◆ **TO DO**: For the entries below, repeat exactly each line starting with the one that contains "Collapse the Inventory 1822718 header caret" and going on through the one that contains "The width and", and no others.

◆ **DATASET CONTENT**:
-*-*-

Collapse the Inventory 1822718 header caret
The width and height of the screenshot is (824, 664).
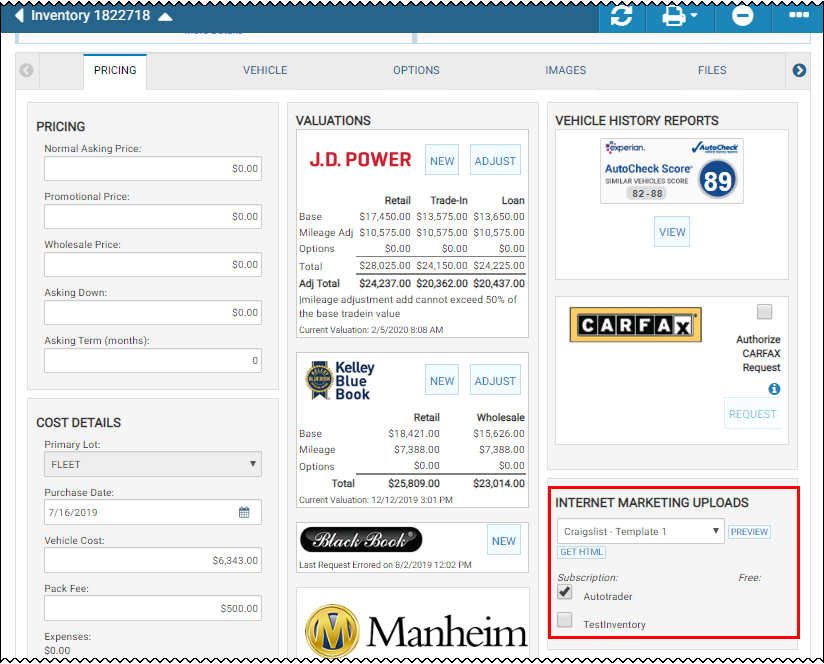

-*-*-

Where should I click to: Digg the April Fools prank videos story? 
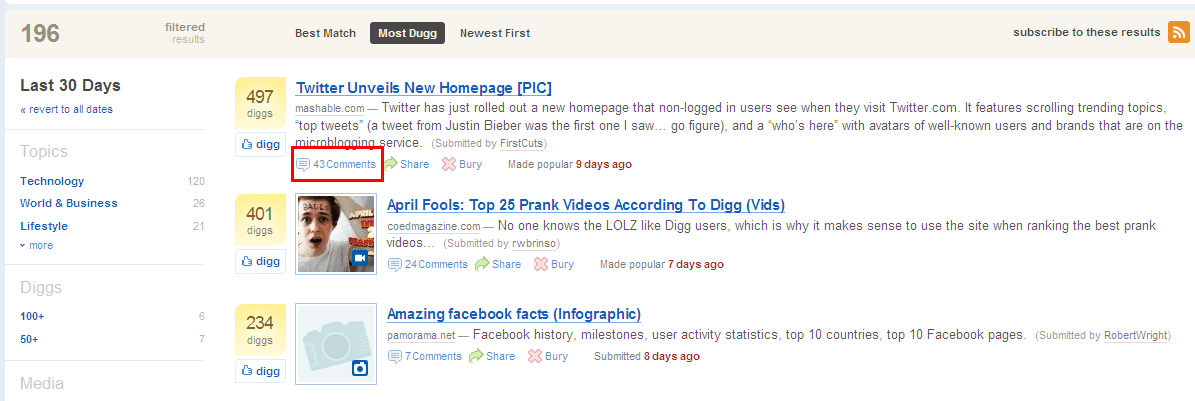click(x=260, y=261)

-*-*-

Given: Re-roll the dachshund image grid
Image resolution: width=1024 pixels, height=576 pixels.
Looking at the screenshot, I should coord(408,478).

-*-*-

◆ **RESPONSE FOR THIS EXERCISE**:
Collapse the Inventory 1822718 header caret
The width and height of the screenshot is (824, 664).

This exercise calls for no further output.